By simply buying a basket of stocks that are undervalued relative to some value metric, you can leverage those statistical returns to propel your portfolio to large profits.
Different value picking strategies:
The sorts of strategies that I’m talking about fall into the “classic value investing” or “deep value investing” categories. These are the value strategies that Benjamin Graham talked about years ago when he taught his students how to pick value stocks. These strategies have been extensively tested, and used successfully in practice for decades.
Low PE – One of these strategies is the classic Low Price to Earnings strategy. This strategy has been employed successfully by contrarian managers such as David Dreman, whose funds returned 16-17% per year over decades. In general, long back testing researches show that in the US market, a Low PE strategy is good for an average annual return of 16%.
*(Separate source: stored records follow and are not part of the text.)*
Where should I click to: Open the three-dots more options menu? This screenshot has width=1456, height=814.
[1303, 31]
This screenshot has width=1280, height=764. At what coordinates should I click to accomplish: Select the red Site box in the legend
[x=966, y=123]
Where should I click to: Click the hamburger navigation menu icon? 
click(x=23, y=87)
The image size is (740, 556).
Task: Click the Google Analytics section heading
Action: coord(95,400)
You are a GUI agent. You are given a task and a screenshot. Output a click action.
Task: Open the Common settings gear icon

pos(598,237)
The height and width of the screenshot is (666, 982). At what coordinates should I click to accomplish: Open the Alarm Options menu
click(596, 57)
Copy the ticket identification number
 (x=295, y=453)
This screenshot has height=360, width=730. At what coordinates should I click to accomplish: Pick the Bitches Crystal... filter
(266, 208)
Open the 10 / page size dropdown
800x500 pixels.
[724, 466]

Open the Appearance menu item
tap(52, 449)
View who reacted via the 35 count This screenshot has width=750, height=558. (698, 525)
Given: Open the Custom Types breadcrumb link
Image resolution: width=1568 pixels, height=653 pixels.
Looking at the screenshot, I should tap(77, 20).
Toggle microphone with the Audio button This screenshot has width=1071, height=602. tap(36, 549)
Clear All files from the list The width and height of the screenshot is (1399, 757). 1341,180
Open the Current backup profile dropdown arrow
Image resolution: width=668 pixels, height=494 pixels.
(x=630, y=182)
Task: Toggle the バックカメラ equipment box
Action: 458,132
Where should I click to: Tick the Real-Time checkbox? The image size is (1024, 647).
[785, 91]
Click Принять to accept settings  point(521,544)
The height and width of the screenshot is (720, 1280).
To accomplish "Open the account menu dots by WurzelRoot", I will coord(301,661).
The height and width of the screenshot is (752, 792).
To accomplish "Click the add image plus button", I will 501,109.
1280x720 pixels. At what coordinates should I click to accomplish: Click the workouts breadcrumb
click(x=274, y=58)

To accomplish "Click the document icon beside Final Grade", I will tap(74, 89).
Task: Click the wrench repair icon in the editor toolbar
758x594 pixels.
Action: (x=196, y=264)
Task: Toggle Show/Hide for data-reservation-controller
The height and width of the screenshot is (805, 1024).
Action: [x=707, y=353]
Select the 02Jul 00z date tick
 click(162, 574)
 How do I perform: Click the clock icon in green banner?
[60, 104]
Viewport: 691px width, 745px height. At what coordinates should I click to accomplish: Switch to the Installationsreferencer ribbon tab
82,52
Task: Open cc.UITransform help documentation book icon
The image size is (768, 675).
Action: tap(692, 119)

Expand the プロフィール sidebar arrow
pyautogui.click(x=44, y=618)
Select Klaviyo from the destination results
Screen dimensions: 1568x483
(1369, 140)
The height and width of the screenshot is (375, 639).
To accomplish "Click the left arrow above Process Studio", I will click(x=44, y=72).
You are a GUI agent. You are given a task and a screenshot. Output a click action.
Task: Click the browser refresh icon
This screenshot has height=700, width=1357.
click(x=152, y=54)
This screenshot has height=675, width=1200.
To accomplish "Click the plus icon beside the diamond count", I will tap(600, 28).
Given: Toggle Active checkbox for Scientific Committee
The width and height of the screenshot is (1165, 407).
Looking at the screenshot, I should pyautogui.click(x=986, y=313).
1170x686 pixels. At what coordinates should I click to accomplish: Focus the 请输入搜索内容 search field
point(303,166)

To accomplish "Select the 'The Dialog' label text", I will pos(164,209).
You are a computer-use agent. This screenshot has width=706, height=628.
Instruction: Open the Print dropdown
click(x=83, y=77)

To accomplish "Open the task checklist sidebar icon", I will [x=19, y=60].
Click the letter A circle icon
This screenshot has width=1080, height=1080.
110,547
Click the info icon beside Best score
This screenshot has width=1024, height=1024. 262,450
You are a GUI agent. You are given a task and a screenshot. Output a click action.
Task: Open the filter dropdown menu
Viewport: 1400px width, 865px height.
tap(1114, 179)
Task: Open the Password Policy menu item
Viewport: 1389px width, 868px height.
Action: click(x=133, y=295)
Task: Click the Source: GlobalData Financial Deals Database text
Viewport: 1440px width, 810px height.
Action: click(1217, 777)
Low PB – Low Price to Book value is another classic value metric that yields market beating results. Using the strategy investors should expect to bag a CAGR as high as 14.5%. That’s a fat 45% in excess of the market return over the course of your life. (Again numbers as per research in US market)
Low PC – One of the more recent classic value strategies, and focuses on finding stocks low relative to Cash Flow. This strategy performs a bit better, recording a CAGR of just over 18%.
High Dividend Yield – Mario Levis at the University of Bath conducted a study called, “Stock Market Anomalies: A Reassessment Based on the UK Evidence.” He found that the highest dividend yielding stocks returned 19.3% on average. Not bad for a basket of cheap stocks!
Net Nets – Then there is Ben Graham’s famous net net stock strategy. Essentially a net net stock is a low Price to Book stock but where the “B” in the P/B ratio has been stripped of all long-term assets. That’s about the easiest way to explain the concept. Basically the price has to be lesser than the net current asset value. (NCAV). This strategy almost gave 25% over several decades.
Of course, the catch is that while you can always find enough stocks to fill a portfolio using the first 4 strategies, during bull markets domestic net nets dry up, making it almost impossible to use the strategy.
How to go about it?
The easiest and safest way to go about it is to adopt one strategy given the market condition and select the basket based on that strategy. Different market situations favour different strategies, like in Bull market net nets are hard to get and low PE and PC stocks tend to outperform other strategies. With you experience and understanding you got to adopt a strategy and stick to it. This will give you a large pool of stocks. Then you should use certain parameters like growth, promoter quality, business quality, balance sheet quality, opportunity size etc to bring them down to 10-15 stocks.
I believe value picking is not difficult. What is difficult to generate conviction on one’s idea. Happy value picking.